_Work instructions_
Copy every one of the records below word for word, leaving out the pictures.

────────────────

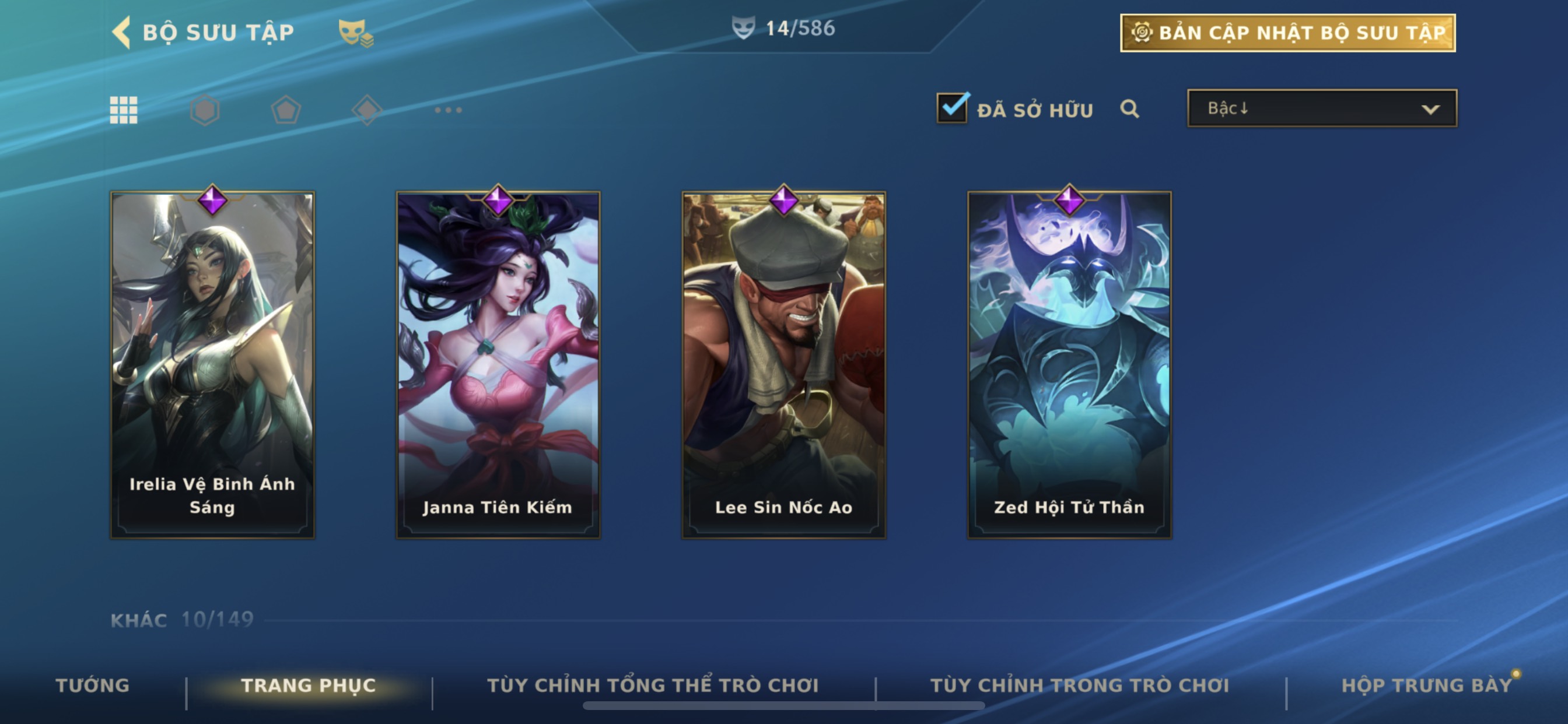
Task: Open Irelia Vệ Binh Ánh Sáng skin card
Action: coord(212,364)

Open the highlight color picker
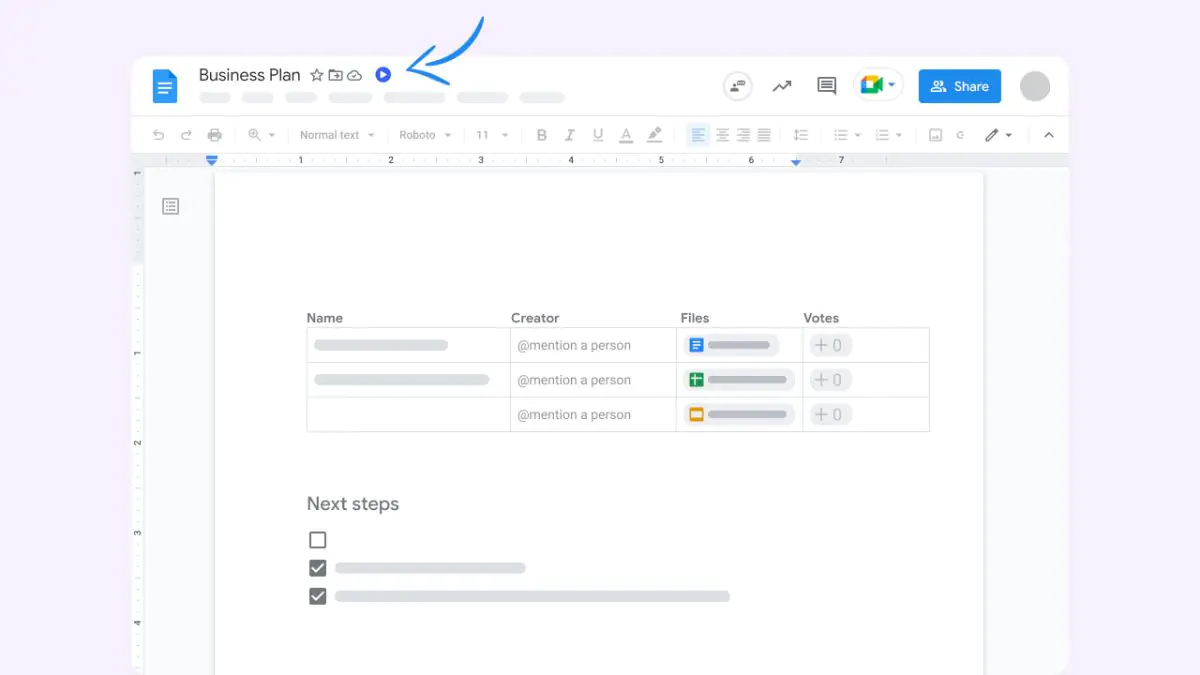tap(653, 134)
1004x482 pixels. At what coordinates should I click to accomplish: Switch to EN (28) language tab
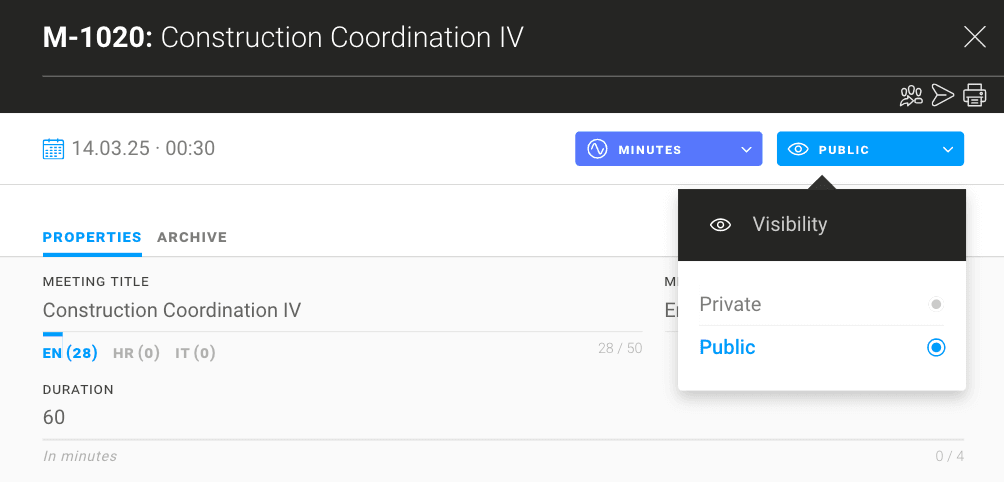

────────────────

_Correct output_
Task: Open Irelia Vệ Binh Ánh Sáng skin card
Action: coord(212,364)

Open the highlight color picker
tap(653, 134)
1004x482 pixels. At what coordinates should I click to accomplish: Switch to EN (28) language tab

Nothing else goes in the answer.